Weekly Recap December 30
Table of Contents
- By Steven
- Dec 30, 2022
We've talked the last few weeks about the holiday crime rate and how it rises above most of the rest of the year. We've talked about how hospitals and schools are prime targets for hackers because of the plethora of information they contain. We've also talked about how financial companies are high on that list because they can offer a hacker nearly everything they want to know. As it's the last week of the year, hackers have decided to go out with a bang. Let's look at what we scrounged up this week.
Blue Shield of California
The Blue Shield breach was the culmination of paranoia for many people. Rather than an unknown party slipping into company computers and stealing data below the radar, this breach was an employee's doing. A now-former employee was caught sending emails containing sensitive client information to their personal email. This happened twice, once in July and once in October 2022. When the incident was discovered, the employee was immediately barred access from the rest of the systems and was fired.
MedStar Mobile Healthcare
MedStar Mobile Healthcare is an ambulance provider for Tarrant County, Texas. The company fell victim to a data breach that (luckily) only affected patients. We know we may sound crass in our idea of luck, but I think we'd all much rather have someone have our medical records than wonder if our EMT is actually certified or if they're a fake. The attacker accessed PII (personally identifying information), including names, social security numbers, and certain medical information, among other things, though most people only had non-financial billing information accessed.
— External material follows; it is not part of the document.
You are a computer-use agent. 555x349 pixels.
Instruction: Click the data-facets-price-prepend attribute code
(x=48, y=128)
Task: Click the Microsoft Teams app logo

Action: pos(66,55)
BetMGM is an online sportsbook that generates around 850 million dollars yearly. The data is being sold on the dark web but, luckily, wasn't released to the general public, though we have seen this with other hacks. The hacker accessed birthdays, names, emails, postal addresses, hashed social security numbers, player IDs, phone numbers, and screen names, as well as "information related to your transactions." "We learned of the issue on November 28, 2022, and believe the issue occurred in May 2022," reads the company's notice.
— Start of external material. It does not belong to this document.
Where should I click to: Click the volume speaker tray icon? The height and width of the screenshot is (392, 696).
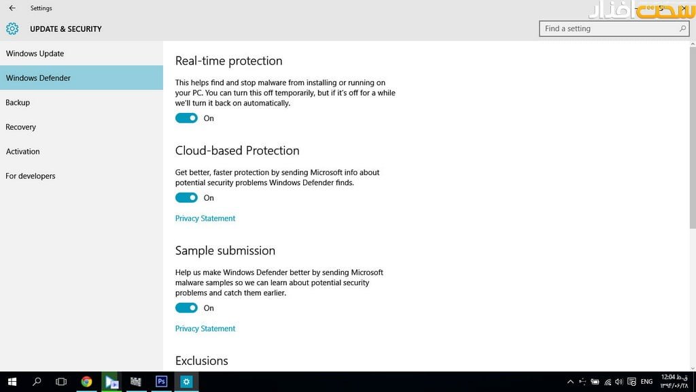pyautogui.click(x=619, y=382)
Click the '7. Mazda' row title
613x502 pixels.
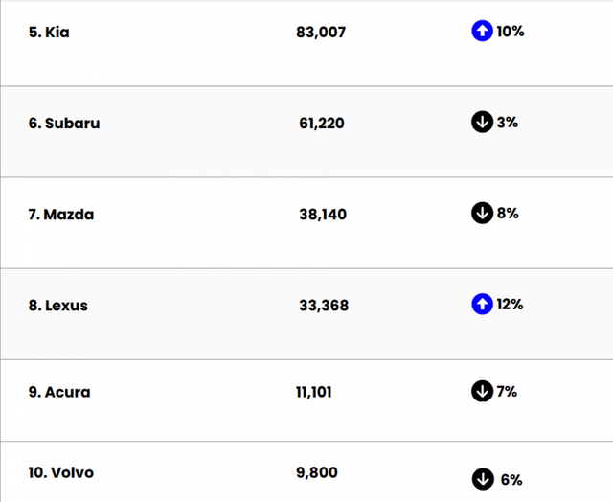pyautogui.click(x=61, y=215)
At Human Investing, a financial planner, the main priority is to stay "focused on your financial wellbeing." Unfortunately, the company had an employee email compromised, thus affecting an undisclosed amount of people. The hack seems to have occurred on July 20, and the investigation ended in mid to late October.
Steel River System, LLC.
Steel River System is a telephone debt collector. We find it ironic; phishing scammers often pose as debt collectors, and now a debt collector has been hacked. Unfortunately, this kind of business holds a lot of personal information in its databases, and that's exactly what the hacker had access to. All Steel River said on the breach is that more than names were accessed and that it varied by the victims. The good news is if you were affected by this breach, the notice you received from the company would detail what information was affected by the breach.